Radicales libres, por Rolando Luque
Radicales libres, por Rolando Luque
Redacción EC

Los radicalismos se agazapan pero nunca desaparecen. Están en las religiones, los círculos de poder, los utopismos, las ideologías cerradas. Brotan de pronto en algunos espacios –luego de su natural incubación– sorprendiendo a tirios y troyanos. Uno de esos espacios es el de los conflictos sociales. 

Si tuviera que clasificarlos, diría que hay por lo menos tres formas de radicalismo en los conflictos sociales.
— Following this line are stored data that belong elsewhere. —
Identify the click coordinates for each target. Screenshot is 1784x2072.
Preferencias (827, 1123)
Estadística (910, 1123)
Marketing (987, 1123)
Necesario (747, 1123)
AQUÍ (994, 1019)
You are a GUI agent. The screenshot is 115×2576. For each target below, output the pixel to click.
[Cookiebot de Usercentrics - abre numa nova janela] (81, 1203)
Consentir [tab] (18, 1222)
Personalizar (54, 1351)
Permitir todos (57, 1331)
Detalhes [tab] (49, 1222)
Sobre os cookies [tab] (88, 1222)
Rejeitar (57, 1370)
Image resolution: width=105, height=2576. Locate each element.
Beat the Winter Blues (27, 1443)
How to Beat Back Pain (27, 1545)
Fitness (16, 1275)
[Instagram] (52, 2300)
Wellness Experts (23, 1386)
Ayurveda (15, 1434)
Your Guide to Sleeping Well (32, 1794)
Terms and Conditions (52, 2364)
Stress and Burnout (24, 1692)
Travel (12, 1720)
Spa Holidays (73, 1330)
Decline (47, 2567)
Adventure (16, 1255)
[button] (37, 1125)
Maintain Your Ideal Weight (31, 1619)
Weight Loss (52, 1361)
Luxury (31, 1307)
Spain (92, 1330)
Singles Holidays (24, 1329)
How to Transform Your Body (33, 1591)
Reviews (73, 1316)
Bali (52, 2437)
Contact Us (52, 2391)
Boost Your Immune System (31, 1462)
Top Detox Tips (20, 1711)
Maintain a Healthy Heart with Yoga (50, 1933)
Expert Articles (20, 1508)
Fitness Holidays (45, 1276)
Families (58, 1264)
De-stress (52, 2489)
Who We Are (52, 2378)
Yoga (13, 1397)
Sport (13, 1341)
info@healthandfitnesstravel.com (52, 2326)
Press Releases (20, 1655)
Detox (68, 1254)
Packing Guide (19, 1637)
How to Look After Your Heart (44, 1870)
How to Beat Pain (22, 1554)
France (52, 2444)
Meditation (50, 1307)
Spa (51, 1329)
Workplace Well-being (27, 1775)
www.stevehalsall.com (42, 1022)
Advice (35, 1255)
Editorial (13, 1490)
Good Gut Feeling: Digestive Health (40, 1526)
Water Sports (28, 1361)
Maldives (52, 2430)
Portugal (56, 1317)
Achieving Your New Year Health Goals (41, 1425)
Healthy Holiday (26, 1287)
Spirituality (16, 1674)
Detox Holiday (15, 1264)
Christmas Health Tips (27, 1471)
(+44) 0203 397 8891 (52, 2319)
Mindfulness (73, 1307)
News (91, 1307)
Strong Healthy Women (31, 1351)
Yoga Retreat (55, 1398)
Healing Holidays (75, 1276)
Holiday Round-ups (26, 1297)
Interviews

El radicalismo emocional, fruto de la percepción de un perjuicio real o inminente para un colectivo de personas que produce en ellas una mezcla comprensible de temor y enojo muy fuertes y los lleva a plantear demandas airadas, plazos inmediatos de cumplimiento y, posiblemente, a implementar medidas de fuerza para alcanzar sus objetivos. Este radicalismo es, además, frecuente en las comunidades que experimentan problemas de contaminación que afectan el agua o la tierra. Sus dirigencias cumplen un rol de defensa de sus intereses y cuando lo logran, voltean la página y retornan a sus rutinas intracomunales. No es su intención estirar el conflicto con otros fines.

El segundo radicalismo es el del poder establecido. También pueden ser radicales –cómo no– las empresas y los gobiernos. Este es un radicalismo basado en los recursos de poder que en el caso de algunas empresas se despliega a través de circuitos privilegiados de acceso a las salas de decisión. Suelen exhibir un aire de ganadores aunque también experimentan grandes derrotas. Su radicalismo tiene dos objetivos: cautelar férreamente sus negocios y evitar que se alteren las normas legales, los usos y las costumbres dentro de los cuales las cosas “han venido funcionando bien”.  

En cuanto al Estado, hay que distinguir entre la posición firme de defensa de los principios constitucionales y del Estado de derecho, de la negativa a revisar normas discutibles, a abrirse a hablar con fundamento y escuchar con atención. Su radicalismo proviene del supuesto costo político que le acarrearía negociar con grupos que protestan. Caen entonces en lo que podría llamarse “la trampa del prestigio”, prefiriendo la prolongación del conflicto a un arreglo inteligente. En los casos más críticos suelen encerrarse en una concepción del principio de autoridad basada solo en el uso de la fuerza; los resultados de esta decisión no son difíciles de imaginar. 

Sin embargo, el radicalismo más difícil de enfrentar es el ideológico. En el origen de una protesta puede haber una emocionalidad extrema fruto de un perjuicio cierto, falta de una atención oportuna y comprometida de parte del Estado o de las empresas; tampoco se descartan los malentendidos o las percepciones distorsionadas de los hechos. Pero la situación se agrava cuando todo esto se convierte en material aprovechable por actores cuya comprensión del conflicto está enmarcada en un conjunto de ideas inamovibles, consideradas verdades intocables y que rivalizan fuertemente con el modelo político y económico en marcha. 

Todo radicalismo se ubica en la voluntad del actor, pero en el radicalismo ideológico la voluntad no busca hacerse cargo del problema únicamente, sino que se avoca a competir con el poder establecido instrumentalizando a su favor demandas que pueden ser justas, y usando medios violentos que exceden las reglas de la protesta y del juego político en una democracia.